Die ganze Familie Gaddafi müsse entmachtet und vor Gericht gestellt werden. Europa müsse deutlich zu seinem Sturz aufrufen. Die Situation in den Straßen von Tripolis sei ein Alptraum: Söldner schössen auf Zivilisten, um Terror zu verbreiten.

Danach sprach ich noch mit Ali Zeidan, einem anderen Menschenrechtsaktivisten libyscher Herkunft, aber in Deutschland geboren. Er erzählte mir, dass die Mitarbeiter der Botschaft in Berlin – sechs Libyer – entlassen worden seien, weil sie sich geweigert haben, für das Regime zu demonstrieren. Er forderte den Botschafter auf, sich vom Regime zu distanzieren wie schon viele seiner Kollegen (bei den UN, in Indien, bei der Arabischen Liga). Morgen um 13 h will Ali Zeidan an einer Demo vor dem Auswärtigen Amt in Berlin teilnehmen.

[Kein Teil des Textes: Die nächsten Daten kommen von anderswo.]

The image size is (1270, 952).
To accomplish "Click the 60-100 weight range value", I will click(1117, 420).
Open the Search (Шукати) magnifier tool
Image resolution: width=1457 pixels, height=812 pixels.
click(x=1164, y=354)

Gaddafi, sagte Ali Zeidan, habe dem Volk den Krieg erklärt, und sein Sohn habe dies mit seiner Rede bestätigt. Es fehlen dringend Medikamente und in einzelnen Städten auch schon Nahrungsmittel. Die Bundesregierung müsse ein deutliches Statement abgeben, meint er.

Die Oppositionellen sind voller Hoffnung, dass auch in Libyen der Wandel zum Besseren gelingen kann und drängen den Westen, sich nicht von der Propaganda des Regimes einschüchtern zu lassen, dass nach Gaddafi die Sintflut kommt.

Unterdessen bleibt mein Versuch, den Botschafter zu stellen, erfolglos. Keine Reaktion auf meine Anrufe, keine Reaktion in der Botschaft auf mein Klingeln. Ein einsamer, verfrorener Wachtmann schaut mich von ferne  nervös an. In der Podbielskiallee 42 ist das Licht schon aus.

p.s. 5oo Meter weiter unten in der Allee, gleich auf der anderen Seite, ist die iranische Botschaft. Wie gerne würde ich die Gespräche hören, die dort dieser Tage geführt werden.